Notas de Opinión

Como quiso Sandino

Breve crónica sobre El Salvador y el lenguaje

La tristeza de los trópicos se parece al discurso de la inseguridad. La derecha se limpia la boca con el tema, pero, permanece indiferente a la falta de agua potable, problema eterno del país, funcional a las postales que muestran lavanderas en los ríos.

Frente a la tumba de Monseñor Romero, un hombre inventa milagros y la promesa de santidad es una demanda incumplida, porque, el tercermundismo, como la revolución, aquí se ha vuelto un capítulo en un manual de historia.

En una parada de autobús, la embajada norteamericana señala, desde la publicidad, que las visas no se obtienen por arte de magia. La galera del Tío Sam oculta a un marero como garantía del status quo. Aunque, el FBI agregue la mara Salvatrucha a su lista de organizaciones delictivas. En algún momento, la palabra “mara” (apócope de “marabunta”) era un modo de definir al pueblo de El Salvador. Pero, las maras de hoy ya no son el pueblo. Y, en este Salvador de economía dolarizada, el sueño americano ha venido a reemplazar las esperanzas de emancipación y soberanía.

Allí está Roque Dalton, memorizado por un estudiante de secundaria en su libro de lectura. Habla de la Patria y de la Justicia, mientras, sus asesinos pasean por las calles de San Salvador sin Patria y sin Justicia, con la impunidad de los cobardes que atesoran la infamia.

La escritora chilena Gabriela Mistral bautizó a este país “pulgarcito de América”. Y la definición, aparentemente peyorativa, no fue más que una constatación de la balcanización que sufrió Centroamérica gracias al Goliat del Norte, tan hábil para sembrar la división según sus conveniencias, que no valió Sandino ni Martí ni Bolívar.

Pero, de todos modos, aquí se sobrevive. El mar es generoso, igual que el maizal, origen del tamal y la pupusa (tortilla de maíz mezclada con frijoles, tal vez, con chicharrón o queso fresco). Y, en los pueblos pequeños, el tiempo se ha dormido, celebrando la calma. Lejos de la ciudad y el imperio asesino. Lejos de la obviedad, la red de agua potable, los mareros que matan.

¿Y cómo traducir esos colores, esa forma de hablar, ese voceo? ¿Cómo no ser traidor desde el lenguaje a esta realidad que muta y vive? Lo mismo pasa acá, al sur del mundo.

Toda representación lleva su límite. No es posible explicar ni el Aleph ni el origen, ni la marcha feroz ni las pancartas, sin saber que hay un borde que obtura lo visible, lo que no pudo ser, lo que sería.
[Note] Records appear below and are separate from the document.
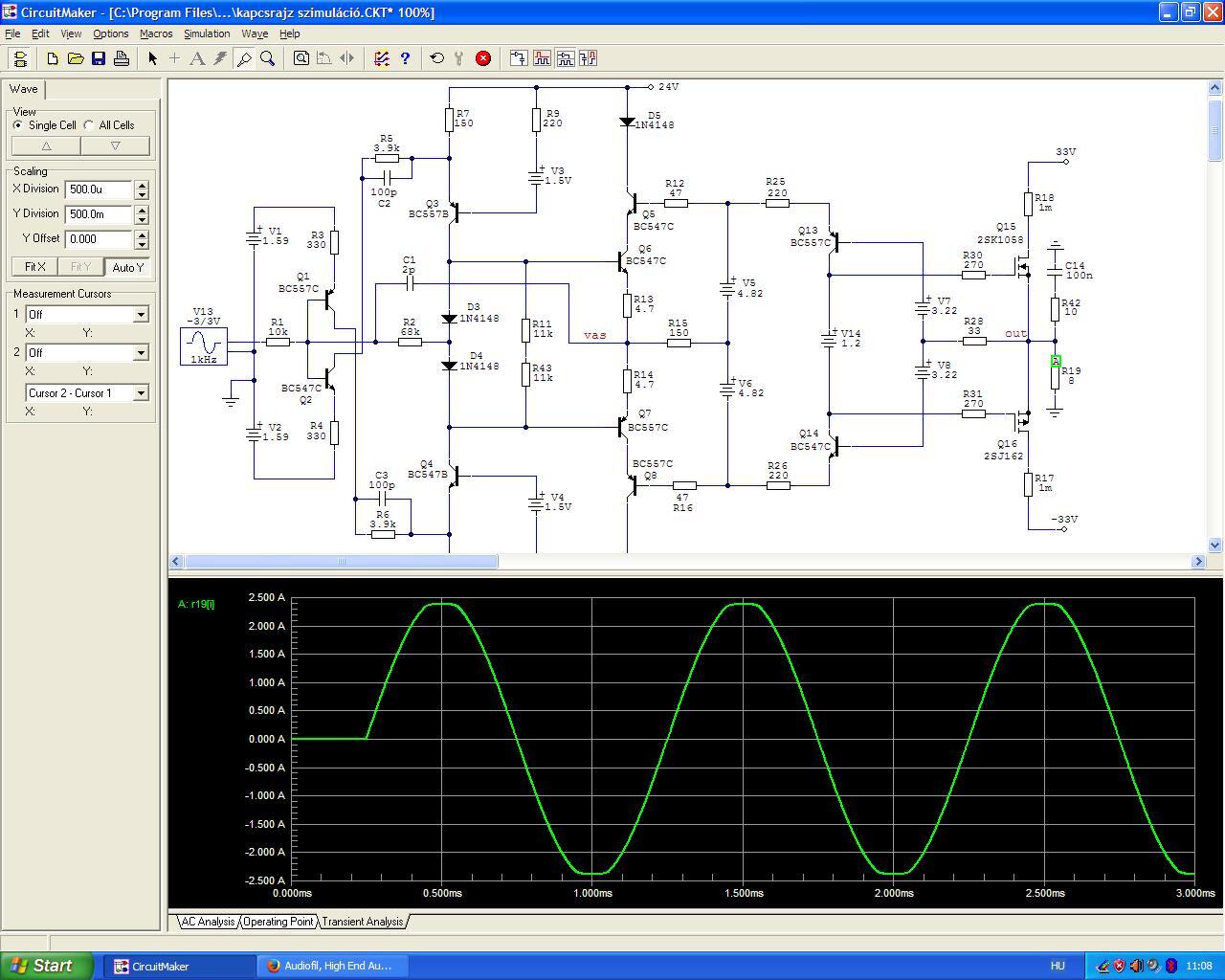1225x980 pixels.
Task: Open the Measurement Cursor 1 dropdown
Action: pos(141,314)
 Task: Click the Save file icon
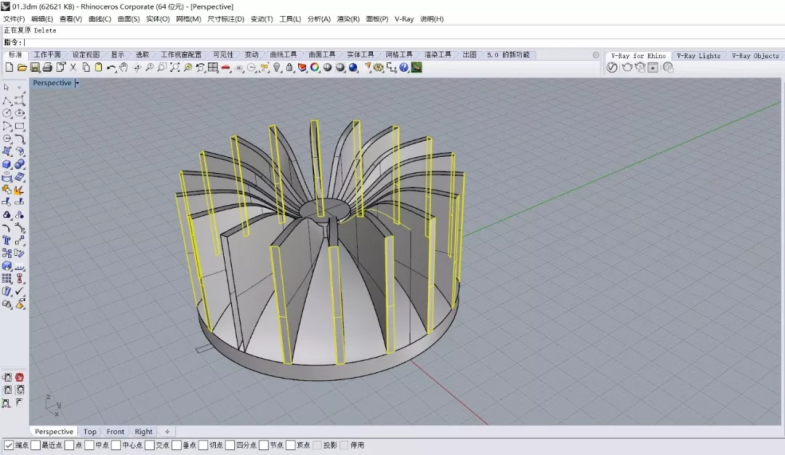(34, 67)
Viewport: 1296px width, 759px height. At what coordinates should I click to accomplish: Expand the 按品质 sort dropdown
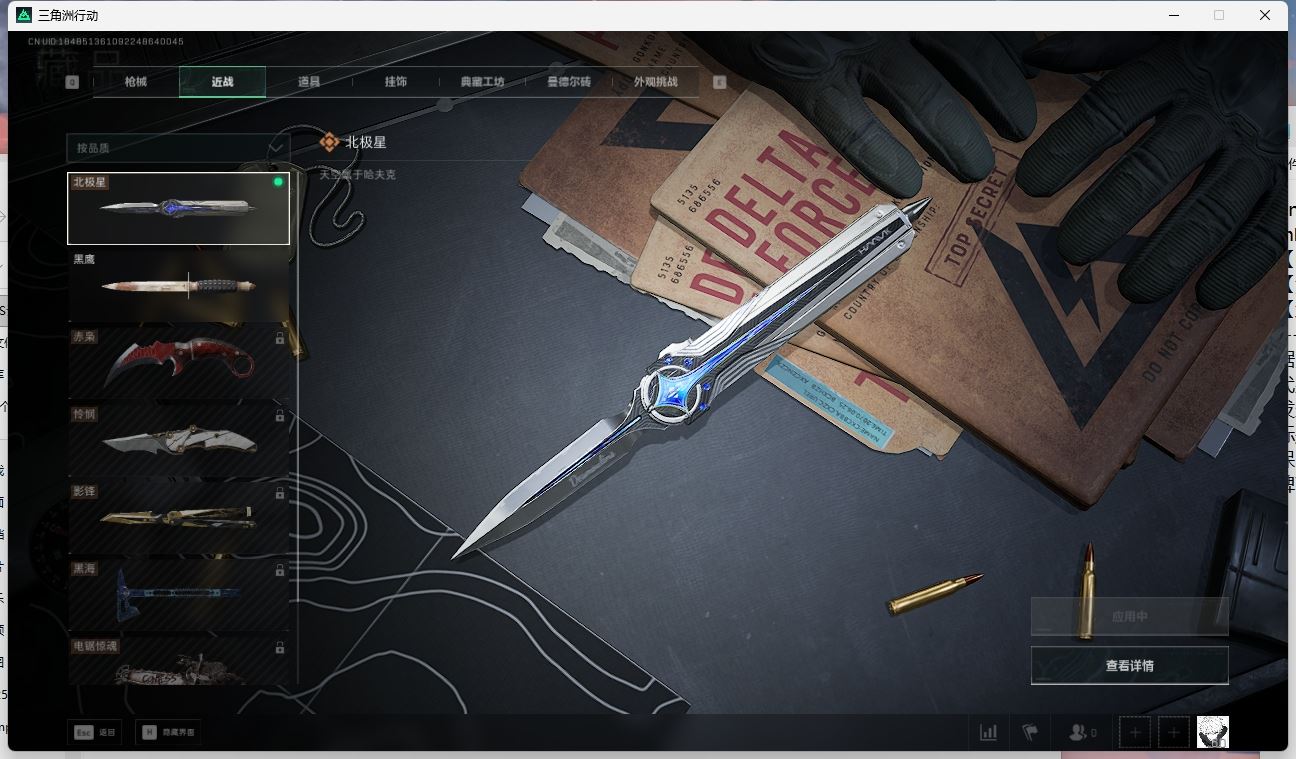pyautogui.click(x=178, y=147)
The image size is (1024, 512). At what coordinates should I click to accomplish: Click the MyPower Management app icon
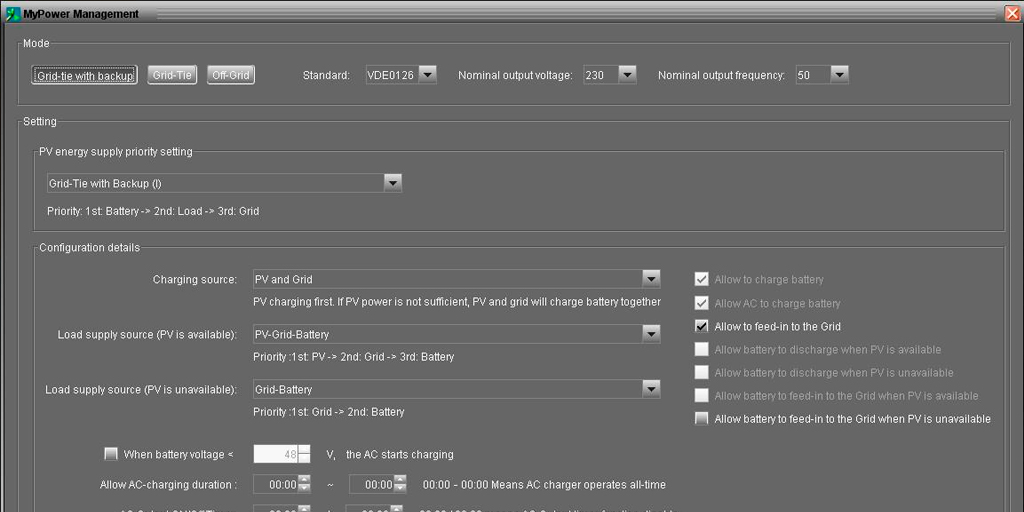click(13, 14)
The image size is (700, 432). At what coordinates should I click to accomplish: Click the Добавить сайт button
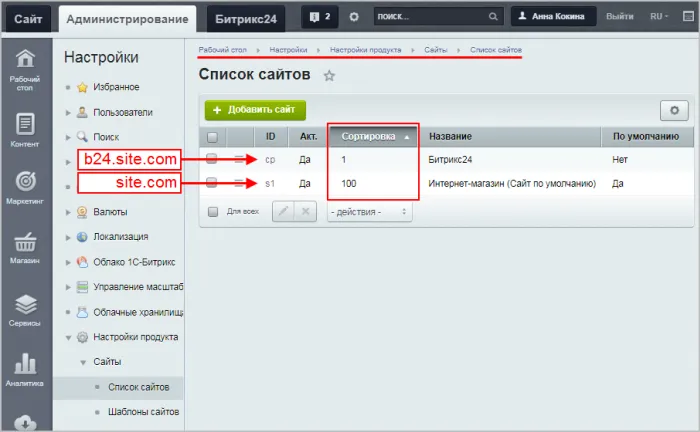coord(255,110)
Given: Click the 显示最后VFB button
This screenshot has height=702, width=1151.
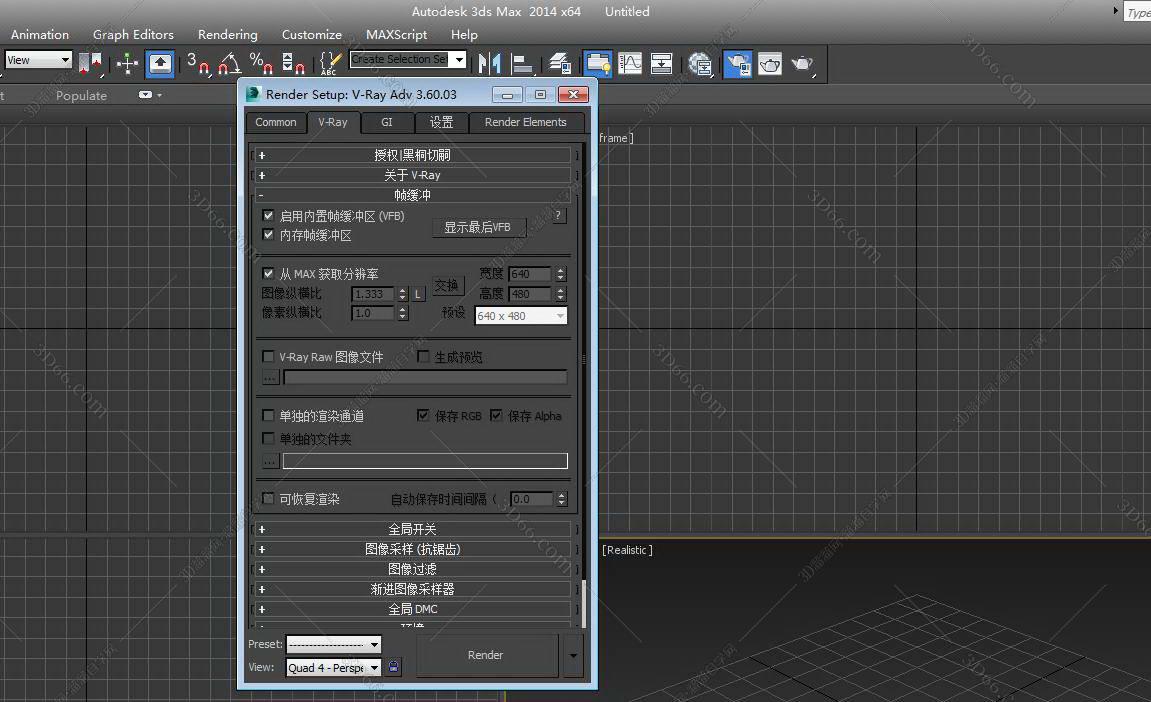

El mapa es territorio, y el que escribe lo sabe. Algunos se resignan. Así pasa, sin más, que pactan con lo obvio, dispuestos a inventar lo que quiere el turismo: gauchos, cambistas cínicos y jueces de servilletas llevando la vileza a lo más bajo.

¿Cómo puede el lenguaje aprehender lo complejo? Diez años de un lugar, ¿cómo se dicen? Brota la realidad convertida en un canto que ilumina una parte del país y su gente. Con gigante Goliat, como en el Norte, donde vuelve a mostrar sus garras de rapiña. Tanta complejidad traducida a lenguaje, modos de selección que construyen posibles.

No hay objetividad ni cuento chino. Se está donde se está. Se inventan contraseñas. Se crean esperanzas y, al final, el lenguaje es la casa del mundo, espacio de pelea, arena del sentido donde las elecciones, en octubre, dirán un resultado.

Allá, en El Salvador, aquí en la esquina, hay relatos que empujan y que chocan, poemas de lugar, metáforas intrépidas y descripciones sensibles que explican quiénes somos. Como quiso Sandino, nuestros pueblos se nombran. Por el Sur ya empezamos, aunque vengan los jueces de la mentira espuria. Centroamérica espera. La forma del decir es lo que importa.